Audio Happy Christmas! Originally releases as a subscriber special in December 2015, this is another out of season listen for me in which the Doctor has a festive faceoff against a race of Welsh bats and attempts to talk them into not destroying humans by demolishing their fertility rates. Just the sort of weird Who I'm a huge fan of then. Although much of the duration consists of the Time Lord engaging chiropteran in Socratic debate, there's something immensely appealing about a sentient bat throwing out place names in Southern Wales like an overworked Torchwood script editor. Perhaps the most effective conversation is between Lucie and the human helper of the bats, in which we're given a glimpse of the trauma she experienced in her first few days in the TARDIS, meeting the Daleks on her first trip.

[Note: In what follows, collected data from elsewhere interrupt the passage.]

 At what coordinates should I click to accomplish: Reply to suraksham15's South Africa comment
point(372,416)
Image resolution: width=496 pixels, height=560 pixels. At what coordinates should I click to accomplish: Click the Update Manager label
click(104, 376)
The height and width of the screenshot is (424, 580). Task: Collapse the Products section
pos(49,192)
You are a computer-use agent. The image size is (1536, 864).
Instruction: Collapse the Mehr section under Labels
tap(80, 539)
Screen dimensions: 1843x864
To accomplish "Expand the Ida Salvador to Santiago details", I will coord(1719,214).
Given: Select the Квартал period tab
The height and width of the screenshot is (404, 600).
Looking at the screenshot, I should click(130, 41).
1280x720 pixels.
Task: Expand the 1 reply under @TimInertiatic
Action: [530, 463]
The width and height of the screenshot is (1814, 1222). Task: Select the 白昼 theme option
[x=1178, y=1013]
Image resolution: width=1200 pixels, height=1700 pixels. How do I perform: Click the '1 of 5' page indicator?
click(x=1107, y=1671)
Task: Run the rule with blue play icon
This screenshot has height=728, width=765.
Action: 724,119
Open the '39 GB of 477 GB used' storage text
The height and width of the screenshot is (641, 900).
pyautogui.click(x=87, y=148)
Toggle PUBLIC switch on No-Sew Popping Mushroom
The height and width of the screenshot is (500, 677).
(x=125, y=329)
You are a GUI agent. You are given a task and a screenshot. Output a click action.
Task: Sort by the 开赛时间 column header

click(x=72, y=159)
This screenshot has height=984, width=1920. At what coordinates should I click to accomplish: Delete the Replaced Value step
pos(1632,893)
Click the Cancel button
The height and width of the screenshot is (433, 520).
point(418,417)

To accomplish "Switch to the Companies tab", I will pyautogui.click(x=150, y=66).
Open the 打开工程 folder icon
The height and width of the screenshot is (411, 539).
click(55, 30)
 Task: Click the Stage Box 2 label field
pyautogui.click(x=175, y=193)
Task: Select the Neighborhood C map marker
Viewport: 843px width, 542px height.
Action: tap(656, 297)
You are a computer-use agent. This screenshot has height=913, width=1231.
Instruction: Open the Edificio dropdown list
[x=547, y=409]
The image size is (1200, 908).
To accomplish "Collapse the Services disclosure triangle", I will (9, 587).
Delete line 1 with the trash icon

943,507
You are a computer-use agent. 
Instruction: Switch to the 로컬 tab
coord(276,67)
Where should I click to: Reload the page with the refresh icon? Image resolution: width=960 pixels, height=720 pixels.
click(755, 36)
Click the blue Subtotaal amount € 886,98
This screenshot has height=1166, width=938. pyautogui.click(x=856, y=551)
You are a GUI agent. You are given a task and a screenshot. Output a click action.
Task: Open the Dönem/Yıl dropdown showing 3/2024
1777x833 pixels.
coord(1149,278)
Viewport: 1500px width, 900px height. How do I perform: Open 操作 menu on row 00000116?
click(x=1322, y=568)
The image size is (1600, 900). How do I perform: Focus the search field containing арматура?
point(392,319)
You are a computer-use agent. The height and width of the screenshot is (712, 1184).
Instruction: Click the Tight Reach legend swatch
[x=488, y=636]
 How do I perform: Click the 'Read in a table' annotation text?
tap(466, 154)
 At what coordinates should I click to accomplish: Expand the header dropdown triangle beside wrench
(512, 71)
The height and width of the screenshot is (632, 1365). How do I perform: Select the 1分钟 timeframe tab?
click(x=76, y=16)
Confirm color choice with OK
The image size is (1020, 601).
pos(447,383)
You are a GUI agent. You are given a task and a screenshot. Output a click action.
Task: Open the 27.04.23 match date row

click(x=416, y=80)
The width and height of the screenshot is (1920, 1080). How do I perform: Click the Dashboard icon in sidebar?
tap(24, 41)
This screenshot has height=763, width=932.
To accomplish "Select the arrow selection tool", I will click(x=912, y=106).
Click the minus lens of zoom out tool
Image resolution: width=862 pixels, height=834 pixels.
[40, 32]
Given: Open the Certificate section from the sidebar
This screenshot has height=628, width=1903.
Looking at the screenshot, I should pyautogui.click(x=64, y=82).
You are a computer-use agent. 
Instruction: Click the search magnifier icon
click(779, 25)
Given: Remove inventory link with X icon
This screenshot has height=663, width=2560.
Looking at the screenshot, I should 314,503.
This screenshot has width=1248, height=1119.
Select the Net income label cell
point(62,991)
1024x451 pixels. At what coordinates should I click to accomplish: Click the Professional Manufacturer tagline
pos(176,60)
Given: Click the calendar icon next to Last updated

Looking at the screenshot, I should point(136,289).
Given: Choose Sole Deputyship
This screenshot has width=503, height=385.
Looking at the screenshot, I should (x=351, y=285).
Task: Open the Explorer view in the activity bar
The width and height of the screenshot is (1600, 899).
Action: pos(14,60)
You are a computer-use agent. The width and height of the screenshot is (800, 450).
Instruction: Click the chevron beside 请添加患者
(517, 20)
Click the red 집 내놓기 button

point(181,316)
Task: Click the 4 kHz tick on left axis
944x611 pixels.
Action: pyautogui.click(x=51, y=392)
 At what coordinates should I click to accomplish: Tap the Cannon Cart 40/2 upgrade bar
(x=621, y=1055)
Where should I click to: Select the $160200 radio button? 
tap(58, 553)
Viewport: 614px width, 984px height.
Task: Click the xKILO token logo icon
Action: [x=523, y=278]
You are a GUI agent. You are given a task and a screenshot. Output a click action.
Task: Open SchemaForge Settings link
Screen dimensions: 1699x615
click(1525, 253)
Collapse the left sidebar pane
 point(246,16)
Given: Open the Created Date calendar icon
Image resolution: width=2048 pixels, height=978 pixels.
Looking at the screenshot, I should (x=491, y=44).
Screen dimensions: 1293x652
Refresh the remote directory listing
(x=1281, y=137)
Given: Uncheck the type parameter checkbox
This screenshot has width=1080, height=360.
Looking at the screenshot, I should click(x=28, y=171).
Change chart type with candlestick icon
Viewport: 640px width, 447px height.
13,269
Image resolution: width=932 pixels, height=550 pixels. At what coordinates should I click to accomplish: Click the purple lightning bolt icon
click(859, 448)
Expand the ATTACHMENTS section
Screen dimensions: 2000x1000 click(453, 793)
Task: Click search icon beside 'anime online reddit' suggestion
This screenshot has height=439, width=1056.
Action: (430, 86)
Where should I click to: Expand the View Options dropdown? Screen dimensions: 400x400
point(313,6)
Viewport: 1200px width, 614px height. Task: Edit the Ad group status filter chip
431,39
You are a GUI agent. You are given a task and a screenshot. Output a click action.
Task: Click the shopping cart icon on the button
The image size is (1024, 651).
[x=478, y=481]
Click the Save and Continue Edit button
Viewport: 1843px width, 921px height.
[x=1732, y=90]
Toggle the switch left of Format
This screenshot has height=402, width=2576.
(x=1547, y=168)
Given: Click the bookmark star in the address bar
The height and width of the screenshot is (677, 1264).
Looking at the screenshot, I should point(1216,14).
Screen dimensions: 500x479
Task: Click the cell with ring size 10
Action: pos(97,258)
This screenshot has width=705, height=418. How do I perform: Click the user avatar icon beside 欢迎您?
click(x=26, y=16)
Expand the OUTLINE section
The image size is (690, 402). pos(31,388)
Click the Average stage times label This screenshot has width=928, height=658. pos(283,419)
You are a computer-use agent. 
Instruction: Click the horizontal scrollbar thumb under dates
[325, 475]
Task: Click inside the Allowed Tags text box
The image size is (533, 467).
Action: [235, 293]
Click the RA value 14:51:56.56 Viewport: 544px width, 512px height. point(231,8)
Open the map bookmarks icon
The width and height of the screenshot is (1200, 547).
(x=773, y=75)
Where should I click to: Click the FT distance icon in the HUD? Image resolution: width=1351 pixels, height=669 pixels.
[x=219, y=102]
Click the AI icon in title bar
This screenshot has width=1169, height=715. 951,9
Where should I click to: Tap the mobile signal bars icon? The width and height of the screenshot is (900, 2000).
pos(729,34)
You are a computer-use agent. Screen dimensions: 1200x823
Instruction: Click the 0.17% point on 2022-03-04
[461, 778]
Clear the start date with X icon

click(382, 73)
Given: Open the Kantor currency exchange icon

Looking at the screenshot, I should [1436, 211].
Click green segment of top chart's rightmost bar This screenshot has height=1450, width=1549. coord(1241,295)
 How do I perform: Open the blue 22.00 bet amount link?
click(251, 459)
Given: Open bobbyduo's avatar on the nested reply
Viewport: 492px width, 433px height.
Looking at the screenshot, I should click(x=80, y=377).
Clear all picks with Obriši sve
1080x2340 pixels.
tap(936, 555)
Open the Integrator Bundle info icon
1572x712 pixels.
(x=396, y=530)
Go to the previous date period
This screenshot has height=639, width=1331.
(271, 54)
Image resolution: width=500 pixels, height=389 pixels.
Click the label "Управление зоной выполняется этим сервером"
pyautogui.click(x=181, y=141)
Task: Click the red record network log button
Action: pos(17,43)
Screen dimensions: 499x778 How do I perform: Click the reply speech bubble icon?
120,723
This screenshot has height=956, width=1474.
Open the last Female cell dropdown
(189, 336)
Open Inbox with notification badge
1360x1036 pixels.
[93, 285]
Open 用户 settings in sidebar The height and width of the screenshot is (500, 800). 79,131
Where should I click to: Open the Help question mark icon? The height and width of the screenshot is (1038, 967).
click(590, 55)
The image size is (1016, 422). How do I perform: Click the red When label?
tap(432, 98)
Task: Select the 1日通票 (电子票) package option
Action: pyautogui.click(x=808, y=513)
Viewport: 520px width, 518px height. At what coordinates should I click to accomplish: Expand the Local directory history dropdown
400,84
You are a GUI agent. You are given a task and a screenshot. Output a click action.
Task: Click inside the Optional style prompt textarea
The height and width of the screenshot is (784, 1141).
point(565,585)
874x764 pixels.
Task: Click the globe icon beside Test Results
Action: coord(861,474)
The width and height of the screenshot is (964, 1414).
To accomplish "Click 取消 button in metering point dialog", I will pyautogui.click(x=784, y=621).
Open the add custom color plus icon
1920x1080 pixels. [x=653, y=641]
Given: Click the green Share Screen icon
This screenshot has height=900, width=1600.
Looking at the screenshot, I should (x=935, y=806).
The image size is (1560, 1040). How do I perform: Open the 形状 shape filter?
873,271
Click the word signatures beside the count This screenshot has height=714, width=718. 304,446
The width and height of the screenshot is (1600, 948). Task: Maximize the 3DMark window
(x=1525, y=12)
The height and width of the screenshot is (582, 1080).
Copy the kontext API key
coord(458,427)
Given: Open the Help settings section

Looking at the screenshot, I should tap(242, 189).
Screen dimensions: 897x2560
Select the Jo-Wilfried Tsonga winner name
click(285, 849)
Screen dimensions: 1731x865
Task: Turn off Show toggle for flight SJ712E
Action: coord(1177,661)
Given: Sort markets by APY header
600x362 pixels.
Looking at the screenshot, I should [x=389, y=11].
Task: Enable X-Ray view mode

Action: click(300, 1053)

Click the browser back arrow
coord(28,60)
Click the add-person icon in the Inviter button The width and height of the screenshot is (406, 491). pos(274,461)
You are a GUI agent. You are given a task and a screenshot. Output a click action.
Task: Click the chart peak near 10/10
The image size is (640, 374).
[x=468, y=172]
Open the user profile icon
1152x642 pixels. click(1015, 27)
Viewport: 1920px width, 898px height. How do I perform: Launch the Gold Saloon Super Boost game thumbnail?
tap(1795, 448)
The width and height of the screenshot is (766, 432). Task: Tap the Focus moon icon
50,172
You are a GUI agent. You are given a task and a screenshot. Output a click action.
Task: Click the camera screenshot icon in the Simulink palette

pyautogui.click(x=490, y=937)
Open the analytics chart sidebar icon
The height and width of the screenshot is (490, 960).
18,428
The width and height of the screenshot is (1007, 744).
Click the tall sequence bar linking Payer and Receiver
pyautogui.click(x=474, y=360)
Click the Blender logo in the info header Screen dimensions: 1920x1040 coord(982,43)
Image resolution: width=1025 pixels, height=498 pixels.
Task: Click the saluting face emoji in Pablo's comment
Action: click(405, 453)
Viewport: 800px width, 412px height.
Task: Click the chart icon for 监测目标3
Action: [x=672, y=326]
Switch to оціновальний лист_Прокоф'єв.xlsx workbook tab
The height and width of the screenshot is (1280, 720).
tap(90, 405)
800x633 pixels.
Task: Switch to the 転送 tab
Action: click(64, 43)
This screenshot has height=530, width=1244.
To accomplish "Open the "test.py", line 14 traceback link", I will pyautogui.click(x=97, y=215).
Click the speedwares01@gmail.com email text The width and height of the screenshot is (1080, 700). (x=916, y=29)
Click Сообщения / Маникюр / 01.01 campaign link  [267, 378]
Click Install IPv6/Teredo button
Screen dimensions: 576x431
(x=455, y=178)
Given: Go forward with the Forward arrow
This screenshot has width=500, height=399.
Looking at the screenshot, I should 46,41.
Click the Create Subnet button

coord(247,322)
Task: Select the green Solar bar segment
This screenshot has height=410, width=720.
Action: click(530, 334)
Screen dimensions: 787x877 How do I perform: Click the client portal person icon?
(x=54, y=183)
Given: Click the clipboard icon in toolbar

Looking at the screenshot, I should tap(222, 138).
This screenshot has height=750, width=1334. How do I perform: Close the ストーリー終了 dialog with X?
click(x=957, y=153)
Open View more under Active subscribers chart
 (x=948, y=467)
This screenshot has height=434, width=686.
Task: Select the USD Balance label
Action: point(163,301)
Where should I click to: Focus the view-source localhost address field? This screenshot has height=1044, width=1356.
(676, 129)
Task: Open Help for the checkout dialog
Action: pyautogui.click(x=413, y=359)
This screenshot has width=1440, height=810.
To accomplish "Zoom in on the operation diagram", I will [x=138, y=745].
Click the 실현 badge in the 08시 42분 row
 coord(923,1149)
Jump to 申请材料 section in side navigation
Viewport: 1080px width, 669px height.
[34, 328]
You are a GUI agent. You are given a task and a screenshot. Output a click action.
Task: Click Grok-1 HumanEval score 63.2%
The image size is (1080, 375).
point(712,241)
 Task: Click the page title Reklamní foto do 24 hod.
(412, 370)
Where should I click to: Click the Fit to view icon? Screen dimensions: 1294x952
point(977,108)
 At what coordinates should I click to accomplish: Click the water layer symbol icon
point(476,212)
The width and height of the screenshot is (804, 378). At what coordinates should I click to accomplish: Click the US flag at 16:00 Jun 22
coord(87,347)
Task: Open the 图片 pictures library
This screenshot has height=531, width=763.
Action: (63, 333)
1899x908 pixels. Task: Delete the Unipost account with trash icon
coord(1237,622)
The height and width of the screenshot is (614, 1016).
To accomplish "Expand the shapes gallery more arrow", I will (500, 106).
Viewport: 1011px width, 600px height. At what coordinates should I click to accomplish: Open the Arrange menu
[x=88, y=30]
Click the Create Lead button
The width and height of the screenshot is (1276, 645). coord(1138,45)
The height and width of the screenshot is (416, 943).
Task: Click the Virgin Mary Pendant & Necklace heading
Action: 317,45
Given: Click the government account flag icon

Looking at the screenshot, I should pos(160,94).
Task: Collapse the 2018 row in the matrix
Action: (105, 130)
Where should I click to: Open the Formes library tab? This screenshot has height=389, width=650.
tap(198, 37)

Master! Planet Doom: Hellbound
Audio It's fair to say during the first couple of instalments of Planet Doom, I was concerned that the cover with its Axon Eighth Doctor was going to be an over-promise. However enjoyable this redo of Aliens (1986) with the Bruce Master filling in the Ripley role as he's involuntarily tasked with investigating a Time Lord prison containing the parasitic multi-form entity. As with similar stories, it just about finds the balance in making one of the worst people in the universe sympathetic enough for us to care about his safety by having him connected to one of Big Finish's other long-running anti-heroes Vienna, who is better than she's ever been here (even though he spends most of it saying he wants to kill her.
Hellbound
Then, some way into the third episode, the Axon Doctor finally turns up with Paul offering his monotone take on the best Doctor before the best Doctor himself turns up and this boxset elevates itself from Alternative Eighth Doctors section of the timeline to somewhere before (see below). As he and the TARDIS are released from the Axon's grip, the Eight Doctor immediately steals the flow of the story from Vienna and the titular character, defeating the monsters and saving the day. Quite honestly its brilliant and elevates a story which until that point is pretty grim and nasty in a way which isn't to my tastes. If only Vienna had stayed with him at the end. They could have some wild adventures together.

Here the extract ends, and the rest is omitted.